Having made films like ‘Festen’ and ‘The Hunt’, Thomas Vinterberg is a seasoned and very accomplished director, so it was good news that he had signed on to direct a Thomas Hardy adaptation starring the likes of Carey Mulligan and Michael Sheen. Sadly despite being handsomely mounted and featuring a very strong cast, the film feels oddly flat and Mulligan’s main character, the delightfully named Bathsheba Everdene, is sadly not as delightful as a personality, giving us very little reason to care about her romantic endeavours or to watch as she strides around her farm with infuriating pomposity. Even though there are great views of the Dorset countryside, something that is highly appreciated, it’s unfortunately the first slip up of Vinterberg’s directorial career.
The acting performances are generally at least bearable, with Carey Mulligan somewhat coasting in her role as Bathsheba, a role not quite challenging enough to bring the best out of her unlike in ‘An Education’ or ‘Inside Llewyn Davis’ where she was encouraged to come out of her comfort zone. Matthias Schoenarts has made it his aim to show his face in as many films as possible this year, with this quite possibly being the 95th time we’ve seen him on screen in the past six months. His performance as Gabriel Oak, one of Bathsheba’s suitors, is not his best work but it is solid enough, he is simply given uninspiring things to say by screenwriter David Nicholls and the chemistry (or lack thereof) between him and Carey Mulligan is hardly their fault with the hammy lines they are asked to regurgitate. Michael Sheen is typically strong in his role as the reserved William Boldwood but again is left to flounder in a wholly uninteresting storyline with Batsheba. Tom Sturridge is the only real let-down.
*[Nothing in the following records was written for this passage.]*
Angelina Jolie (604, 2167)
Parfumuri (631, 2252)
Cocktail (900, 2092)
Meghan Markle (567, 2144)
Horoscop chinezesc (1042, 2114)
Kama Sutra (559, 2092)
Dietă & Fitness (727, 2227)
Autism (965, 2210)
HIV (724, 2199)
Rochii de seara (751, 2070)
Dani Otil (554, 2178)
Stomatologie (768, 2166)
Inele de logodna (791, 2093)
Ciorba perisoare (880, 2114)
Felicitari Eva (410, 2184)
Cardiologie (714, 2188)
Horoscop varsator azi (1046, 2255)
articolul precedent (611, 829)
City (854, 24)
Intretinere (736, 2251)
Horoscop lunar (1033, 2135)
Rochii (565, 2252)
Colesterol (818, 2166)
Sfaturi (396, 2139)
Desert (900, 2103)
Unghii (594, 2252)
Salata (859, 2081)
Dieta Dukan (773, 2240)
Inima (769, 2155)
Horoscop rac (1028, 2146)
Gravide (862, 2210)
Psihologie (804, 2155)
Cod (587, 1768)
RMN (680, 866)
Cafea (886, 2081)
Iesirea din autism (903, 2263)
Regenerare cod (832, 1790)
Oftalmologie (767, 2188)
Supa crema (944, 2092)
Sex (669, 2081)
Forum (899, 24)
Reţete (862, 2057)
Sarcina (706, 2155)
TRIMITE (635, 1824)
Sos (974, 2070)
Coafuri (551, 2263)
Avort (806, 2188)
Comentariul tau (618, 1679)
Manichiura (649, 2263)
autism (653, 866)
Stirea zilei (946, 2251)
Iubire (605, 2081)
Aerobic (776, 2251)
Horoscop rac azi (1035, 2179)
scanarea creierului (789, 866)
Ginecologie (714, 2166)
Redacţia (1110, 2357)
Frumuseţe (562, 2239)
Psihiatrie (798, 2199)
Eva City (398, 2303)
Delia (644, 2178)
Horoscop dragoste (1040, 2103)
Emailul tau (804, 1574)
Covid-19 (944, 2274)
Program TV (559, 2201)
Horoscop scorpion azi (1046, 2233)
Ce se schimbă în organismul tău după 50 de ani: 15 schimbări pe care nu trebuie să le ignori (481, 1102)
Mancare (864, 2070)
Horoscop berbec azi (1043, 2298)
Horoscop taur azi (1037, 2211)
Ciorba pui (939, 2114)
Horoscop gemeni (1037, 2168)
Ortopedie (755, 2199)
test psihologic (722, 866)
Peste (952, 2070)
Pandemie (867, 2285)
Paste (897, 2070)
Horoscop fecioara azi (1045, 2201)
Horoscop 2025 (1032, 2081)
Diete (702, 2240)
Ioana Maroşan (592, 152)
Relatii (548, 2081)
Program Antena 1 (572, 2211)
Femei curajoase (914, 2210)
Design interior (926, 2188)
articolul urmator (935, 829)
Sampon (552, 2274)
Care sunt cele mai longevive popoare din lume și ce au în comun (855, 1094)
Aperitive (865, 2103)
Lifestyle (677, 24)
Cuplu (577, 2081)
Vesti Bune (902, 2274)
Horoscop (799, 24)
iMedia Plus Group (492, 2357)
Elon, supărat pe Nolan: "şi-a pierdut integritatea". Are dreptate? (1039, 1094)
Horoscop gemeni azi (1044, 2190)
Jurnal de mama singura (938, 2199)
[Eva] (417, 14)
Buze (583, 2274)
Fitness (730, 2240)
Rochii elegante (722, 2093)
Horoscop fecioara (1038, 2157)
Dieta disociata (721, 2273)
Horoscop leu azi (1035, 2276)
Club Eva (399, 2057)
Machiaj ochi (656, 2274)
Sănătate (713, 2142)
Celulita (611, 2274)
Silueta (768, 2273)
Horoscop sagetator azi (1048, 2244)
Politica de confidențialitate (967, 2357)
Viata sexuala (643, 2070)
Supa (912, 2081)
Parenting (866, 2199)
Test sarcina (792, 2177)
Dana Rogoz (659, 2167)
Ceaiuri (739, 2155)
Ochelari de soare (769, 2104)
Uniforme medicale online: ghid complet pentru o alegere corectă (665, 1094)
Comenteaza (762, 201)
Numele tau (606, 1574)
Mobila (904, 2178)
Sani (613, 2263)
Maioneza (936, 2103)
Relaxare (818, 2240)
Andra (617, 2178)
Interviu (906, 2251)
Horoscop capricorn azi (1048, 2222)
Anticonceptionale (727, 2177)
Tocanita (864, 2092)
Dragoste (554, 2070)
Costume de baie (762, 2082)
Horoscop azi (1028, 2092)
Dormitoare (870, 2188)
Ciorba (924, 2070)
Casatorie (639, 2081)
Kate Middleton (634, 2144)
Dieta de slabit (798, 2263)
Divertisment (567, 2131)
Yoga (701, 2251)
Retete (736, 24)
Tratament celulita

His performance is flat and totally uninteresting which is a shame but not wholly unexpected given the uninspiring nature of the film.
Disappointingly drab and lacking in adventure, ‘Far From The Madding Crowd’ is an unfulfilling experience that does not reflect Vinterberg’s directorial ability and doesn’t give its actors enough interesting things to do to prevent it from just careening towards being completely forgettable. If idyllic images of Dorset are your thing though, you may find just about enough to entice you.